Saved entries —
• • • • • • •
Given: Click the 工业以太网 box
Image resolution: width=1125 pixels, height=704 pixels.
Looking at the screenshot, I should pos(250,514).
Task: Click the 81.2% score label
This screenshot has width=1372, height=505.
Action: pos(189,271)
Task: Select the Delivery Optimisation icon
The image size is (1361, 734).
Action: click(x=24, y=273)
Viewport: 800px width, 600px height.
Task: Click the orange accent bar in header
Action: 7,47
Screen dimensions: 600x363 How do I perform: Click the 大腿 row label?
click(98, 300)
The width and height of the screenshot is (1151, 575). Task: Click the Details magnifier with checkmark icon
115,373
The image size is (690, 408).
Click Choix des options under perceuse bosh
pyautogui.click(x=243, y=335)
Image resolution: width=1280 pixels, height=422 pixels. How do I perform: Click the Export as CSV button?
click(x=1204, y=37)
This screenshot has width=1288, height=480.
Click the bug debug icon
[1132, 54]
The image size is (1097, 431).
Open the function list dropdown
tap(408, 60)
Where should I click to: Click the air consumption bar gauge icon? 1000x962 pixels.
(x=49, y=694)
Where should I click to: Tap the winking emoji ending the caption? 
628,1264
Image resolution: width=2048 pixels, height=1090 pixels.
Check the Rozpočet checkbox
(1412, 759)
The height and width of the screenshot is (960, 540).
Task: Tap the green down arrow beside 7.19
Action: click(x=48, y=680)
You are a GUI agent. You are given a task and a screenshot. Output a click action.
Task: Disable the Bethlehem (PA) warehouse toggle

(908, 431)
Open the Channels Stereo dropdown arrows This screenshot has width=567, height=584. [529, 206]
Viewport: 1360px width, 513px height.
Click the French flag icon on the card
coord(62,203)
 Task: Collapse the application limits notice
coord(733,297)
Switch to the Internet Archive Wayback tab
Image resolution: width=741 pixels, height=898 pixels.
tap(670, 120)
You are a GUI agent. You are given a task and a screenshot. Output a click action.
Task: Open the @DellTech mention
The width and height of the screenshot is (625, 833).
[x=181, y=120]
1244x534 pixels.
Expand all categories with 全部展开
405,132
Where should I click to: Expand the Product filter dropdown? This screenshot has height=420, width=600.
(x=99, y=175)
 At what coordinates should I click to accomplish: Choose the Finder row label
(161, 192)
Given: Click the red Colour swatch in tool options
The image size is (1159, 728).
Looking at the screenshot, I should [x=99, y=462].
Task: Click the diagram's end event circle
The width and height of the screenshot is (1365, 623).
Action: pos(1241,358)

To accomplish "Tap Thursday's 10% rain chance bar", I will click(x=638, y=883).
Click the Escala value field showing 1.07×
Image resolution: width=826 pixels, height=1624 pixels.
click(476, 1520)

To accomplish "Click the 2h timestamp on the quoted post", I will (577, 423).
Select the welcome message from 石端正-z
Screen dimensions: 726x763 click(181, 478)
• • • • • • •
Assignment —
Your answer must consist of every line above, transcribed verbatim.

Result —
Given: Click the 工业以太网 box
Image resolution: width=1125 pixels, height=704 pixels.
Looking at the screenshot, I should pos(250,514).
Task: Click the 81.2% score label
This screenshot has width=1372, height=505.
Action: pos(189,271)
Task: Select the Delivery Optimisation icon
The image size is (1361, 734).
Action: click(x=24, y=273)
Viewport: 800px width, 600px height.
Task: Click the orange accent bar in header
Action: 7,47
Screen dimensions: 600x363 How do I perform: Click the 大腿 row label?
click(98, 300)
The width and height of the screenshot is (1151, 575). Task: Click the Details magnifier with checkmark icon
115,373
The image size is (690, 408).
Click Choix des options under perceuse bosh
pyautogui.click(x=243, y=335)
Image resolution: width=1280 pixels, height=422 pixels. How do I perform: Click the Export as CSV button?
click(x=1204, y=37)
This screenshot has width=1288, height=480.
Click the bug debug icon
[1132, 54]
The image size is (1097, 431).
Open the function list dropdown
tap(408, 60)
Where should I click to: Click the air consumption bar gauge icon? 1000x962 pixels.
(x=49, y=694)
Where should I click to: Tap the winking emoji ending the caption? 
628,1264
Image resolution: width=2048 pixels, height=1090 pixels.
Check the Rozpočet checkbox
(1412, 759)
The height and width of the screenshot is (960, 540).
Task: Tap the green down arrow beside 7.19
Action: click(x=48, y=680)
You are a GUI agent. You are given a task and a screenshot. Output a click action.
Task: Disable the Bethlehem (PA) warehouse toggle

(908, 431)
Open the Channels Stereo dropdown arrows This screenshot has width=567, height=584. [529, 206]
Viewport: 1360px width, 513px height.
Click the French flag icon on the card
coord(62,203)
 Task: Collapse the application limits notice
coord(733,297)
Switch to the Internet Archive Wayback tab
Image resolution: width=741 pixels, height=898 pixels.
tap(670, 120)
You are a GUI agent. You are given a task and a screenshot. Output a click action.
Task: Open the @DellTech mention
The width and height of the screenshot is (625, 833).
[x=181, y=120]
1244x534 pixels.
Expand all categories with 全部展开
405,132
Where should I click to: Expand the Product filter dropdown? This screenshot has height=420, width=600.
(x=99, y=175)
 At what coordinates should I click to accomplish: Choose the Finder row label
(161, 192)
Given: Click the red Colour swatch in tool options
The image size is (1159, 728).
Looking at the screenshot, I should [x=99, y=462].
Task: Click the diagram's end event circle
The width and height of the screenshot is (1365, 623).
Action: pos(1241,358)

To accomplish "Tap Thursday's 10% rain chance bar", I will click(x=638, y=883).
Click the Escala value field showing 1.07×
Image resolution: width=826 pixels, height=1624 pixels.
click(476, 1520)

To accomplish "Click the 2h timestamp on the quoted post", I will (577, 423).
Select the welcome message from 石端正-z
Screen dimensions: 726x763 click(181, 478)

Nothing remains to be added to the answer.